Integral bolster is a pain in the neck to make. and whilst it looks pretty, mechanically speaking it is nonsense.
Marcus Ranum says
Jazzlet@#5:
Ah well that would be too long for me then.
It’s got to be long enough to reach the potato’s heart if you want a clean kill!
Marcus Ranum says
Charly@#6:
Integral bolster is a pain in the neck to make. and whilst it looks pretty, mechanically speaking it is nonsense.
Yeah, basically it’s professional knife-makers going “woo woo look what I can do!”*
The whole time I was shaping that part, I was muttering “this is bullshit” – and since it took about 4 hours that was a lot of muttering.

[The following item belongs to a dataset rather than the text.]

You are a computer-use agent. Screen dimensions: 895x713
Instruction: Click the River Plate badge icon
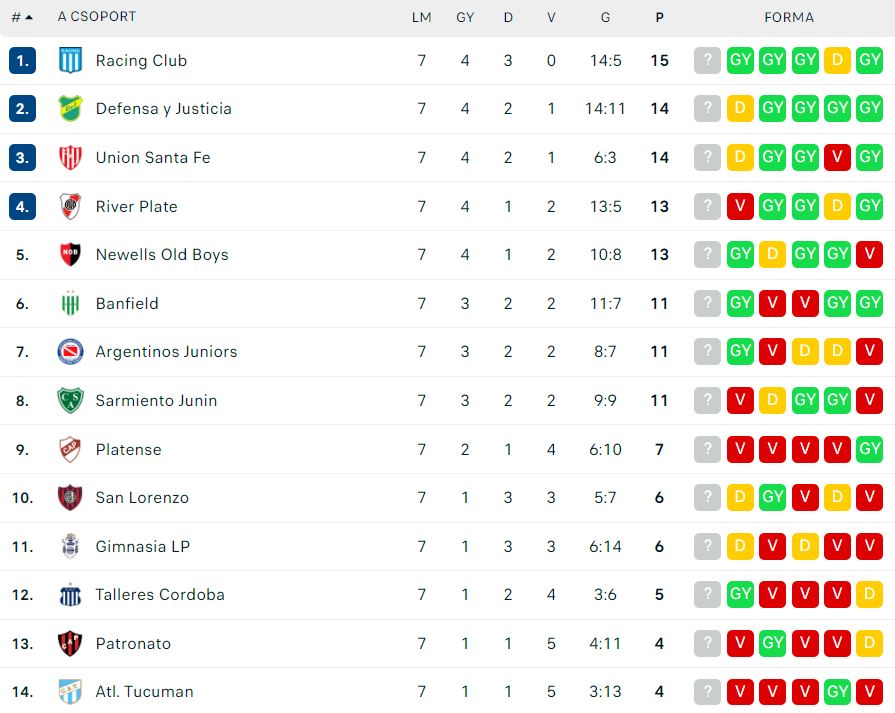(70, 206)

(* I did not just walk over to the milling machine and do the fronts with a ball end, end-mill the planes, then clean up the back on a lathe – all of which would have taken 5 minutes. That’s how the pros do it…)
Tabby Lavalamp says
Nice! I’d bid on it, but having had a pair of pink knuckles sent to me, I think if I bought a knife too I might end up on a list.
Raucous Indignation says
Nice!
voyager says
The whole thing is beautiful, but I especially like the handle.
dangerousbeans says
+1 on integral bolsters being a lot of faff for little benefit
Does soaking the wood in linseed oil do much? Sounds similar to the stabilisation process that others do for wood, but without the resin. I haven’t been interested in stabilised woods, sounds too much like plastic so i may as well just use plastic
kestrel says
I think it’s a lovely little knife, scratches and all, and it looks useful and sharp. The Damascus lines are beautiful. Definitely a bid-worthy knife.
rq says
Pretty lines, and I love the colour of the handle.